O projeto EPI TRAVESTY (Equipamentos de Proteçāo Individual Travesti) é um álbum visual desenvolvido pela cantora afrotravesti goiana Áquilla Correia (aka Puta da Silva) e produzido pelo Baiano Alexson Silva.

A pesquisa de imagens para a construção dramatúrgica do vídeo foi colecionada a partir de diálogos e vivências de várias travestis artistas em diáspora que, por falta de oportunidades em se inserirem no universo artístico, vivem a prostituição como meio de sobrevivência. O clip retratará o cotidiano travesti, perpassando os problemas sociais e políticos para construirmos a partir das nossas utopias de sobrevivência dramaturgias e imagens de ascensão e vida travesti, transformando o tabu social em totem intelectual e cultural.

Notas biográficas

Áquilla Correia, multi-artista Afro/Travesti Brasileira, é residente há três anos em Lisboa. Cursou a licenciatura em teatro na Universidade Federal de Uberlândia, MG, Brasil e se mestrou em Teatro e Comunidade pela Escola Superior de Teatro e Cinema. Áquilla desenvolve, desde o seu percurso no Brasil, trabalhos que dialogam com identidade de género e que tornam acessível o ingresso profissional das corpas travestis dentro das diversas linguagens artísticas como protagonistas de suas próprias dramaturgias.
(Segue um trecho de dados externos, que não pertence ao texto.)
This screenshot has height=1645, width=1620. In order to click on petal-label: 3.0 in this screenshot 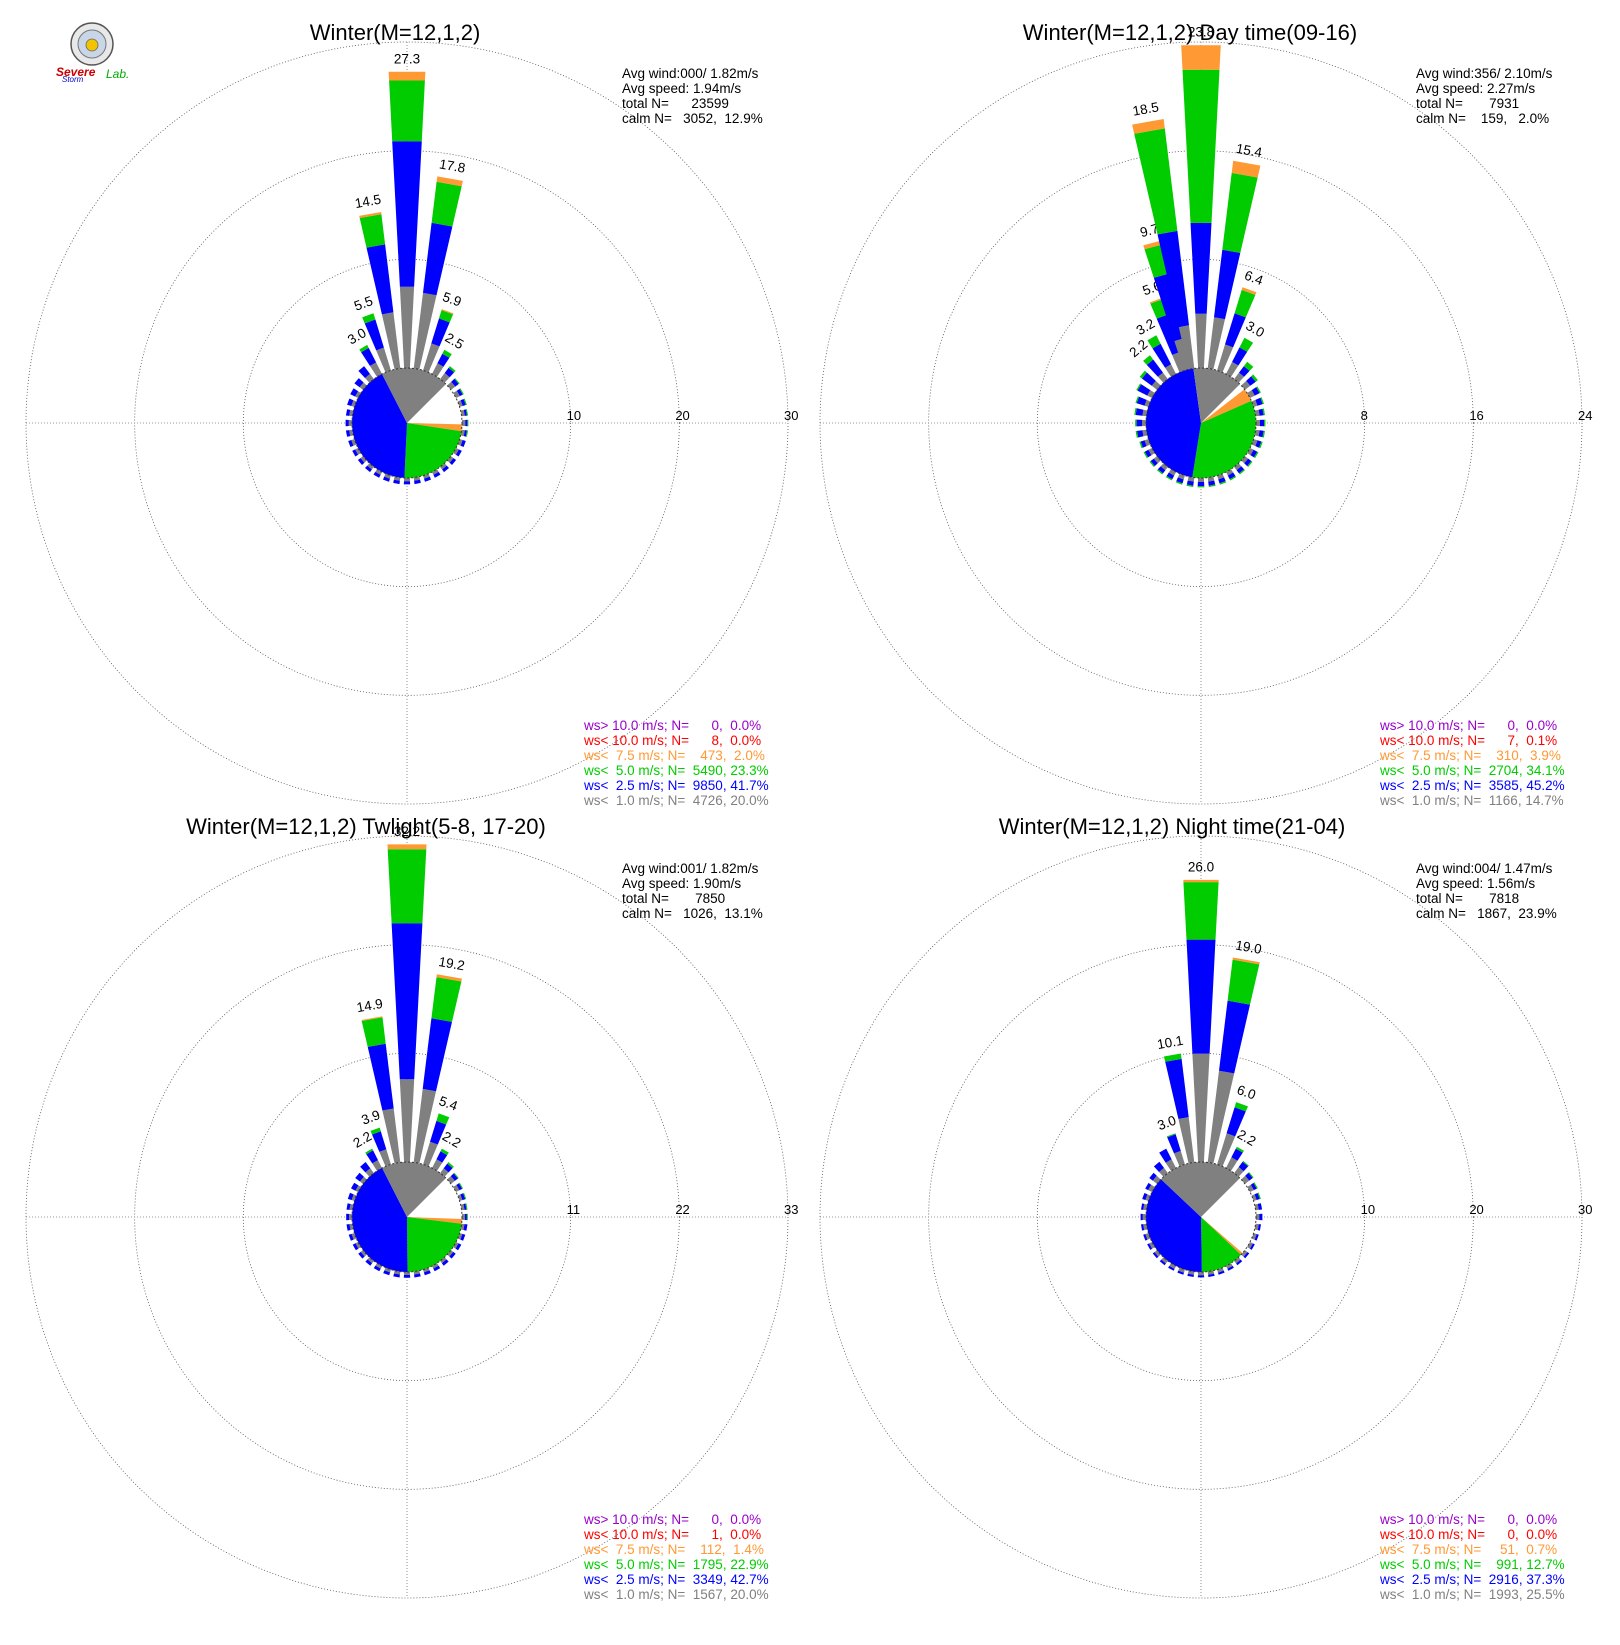, I will do `click(1166, 1124)`.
Na corrida pela emancipação de corpas travestis, dirigiu diversos espetáculos teatrais no Brasil. O mais recente deles é o espetáculo *Benedites*, produção com mais de cinquenta corpas transvestigéneres e não binárias em cena. *Benedites* circulou pelo Brasil durante dois anos de existência. Em Lisboa, Áquilla Correia trabalhou com dobragem pela produtora Audio In, participando com sua voz em diversos filmes e telenovela. Sua produção mais recente foi a dobragem da telenovela espanhola *Love Divina*, interpretando a personagem Axel. Áquilla participou, no ano 2019, em dois video clips: “MadameX”, clip dos cantores Madonna e Maluma, e no clip “Baza”, da cantora Blaya.